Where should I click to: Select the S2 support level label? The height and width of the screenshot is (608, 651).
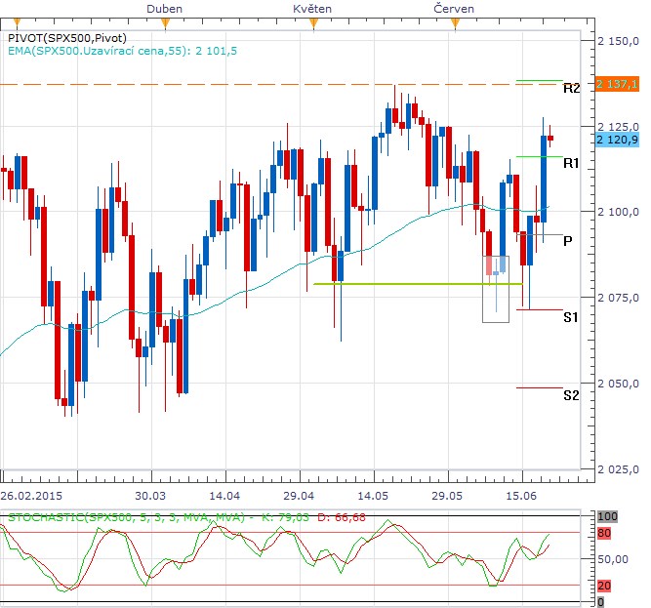pyautogui.click(x=571, y=395)
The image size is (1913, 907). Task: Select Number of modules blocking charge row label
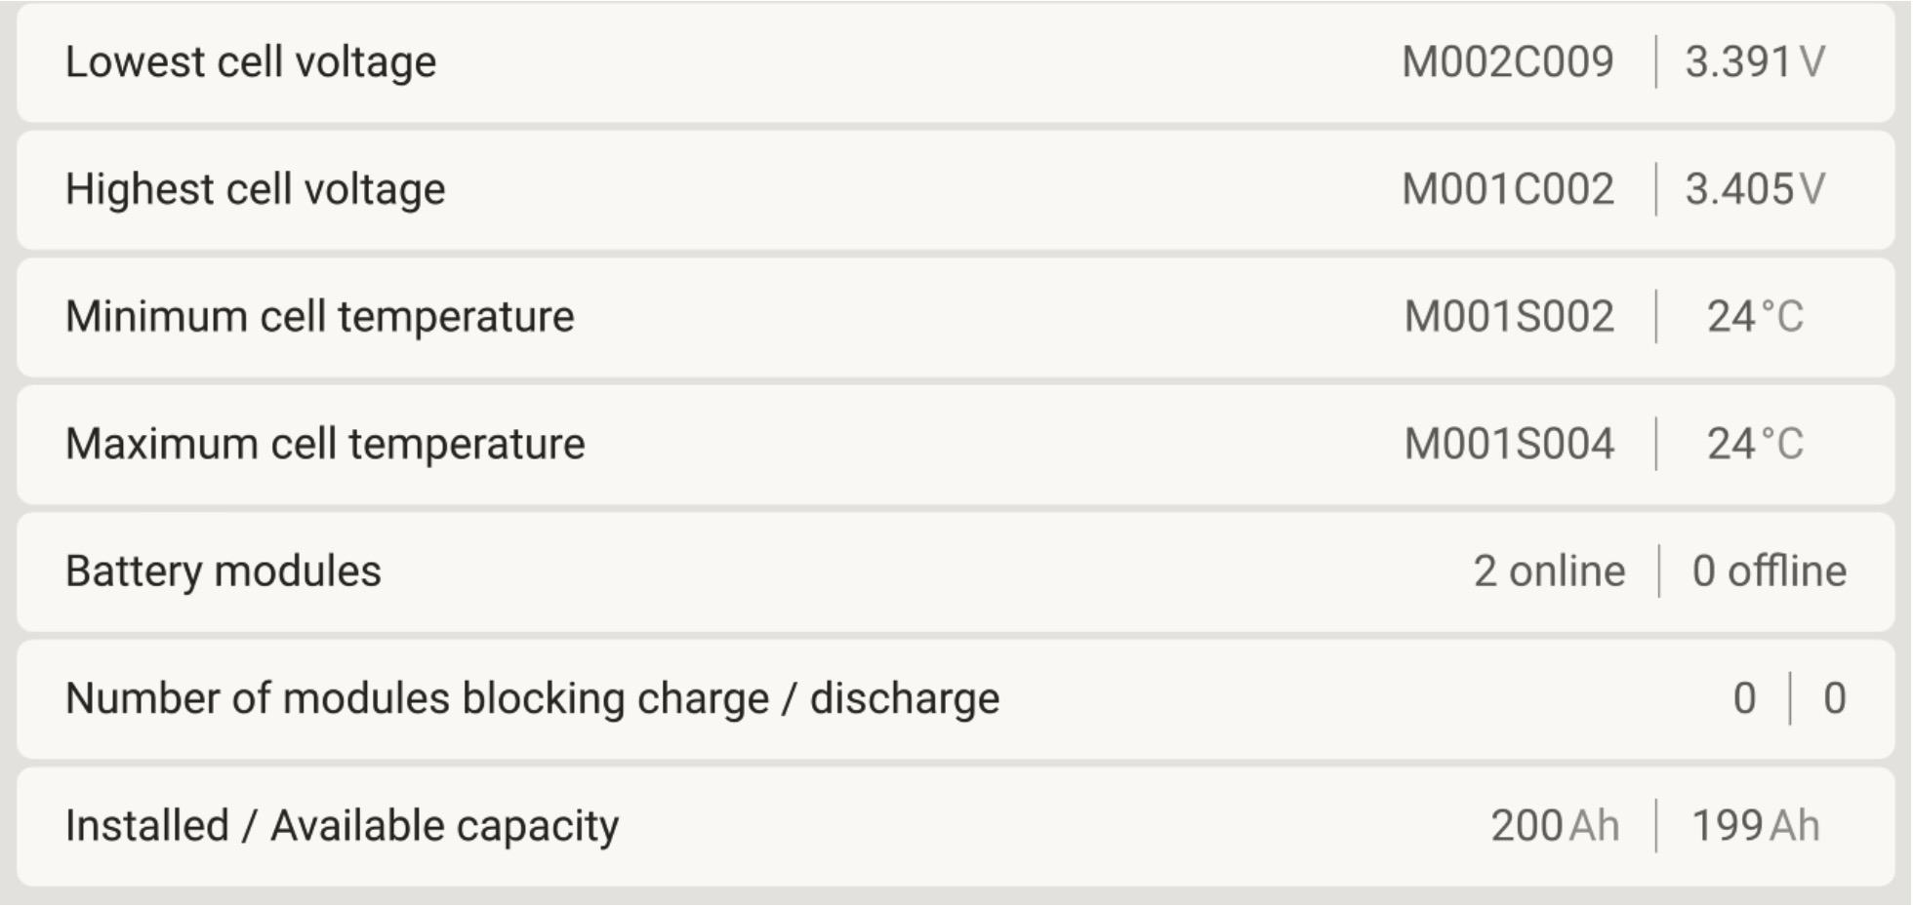(532, 699)
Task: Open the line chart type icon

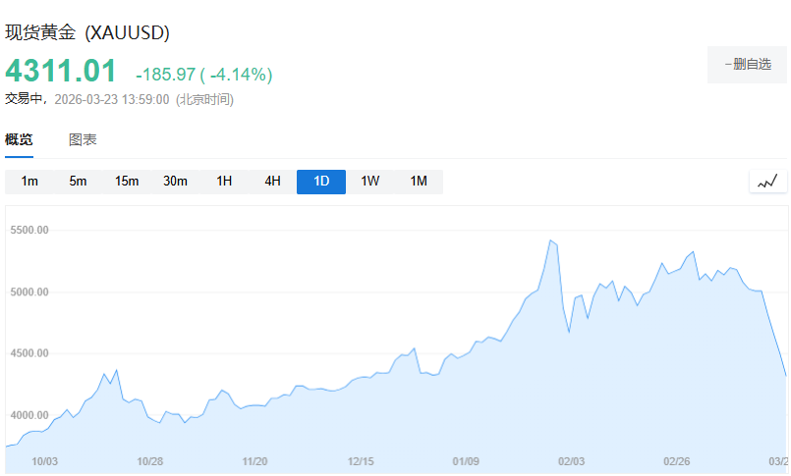Action: click(767, 182)
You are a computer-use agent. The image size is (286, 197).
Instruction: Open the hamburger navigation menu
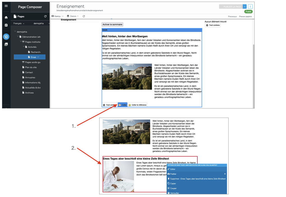pyautogui.click(x=6, y=6)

## GIVEN EXERCISE
Report every line of the material that contains the word "Select", and treat uppercase and lowercase letters as different.

## RESPONSE TO THE EXERCISE
Where should I click to: Select the S2 support level label? The height and width of the screenshot is (608, 651).
The image size is (1913, 907). Task: Select Number of modules blocking charge row label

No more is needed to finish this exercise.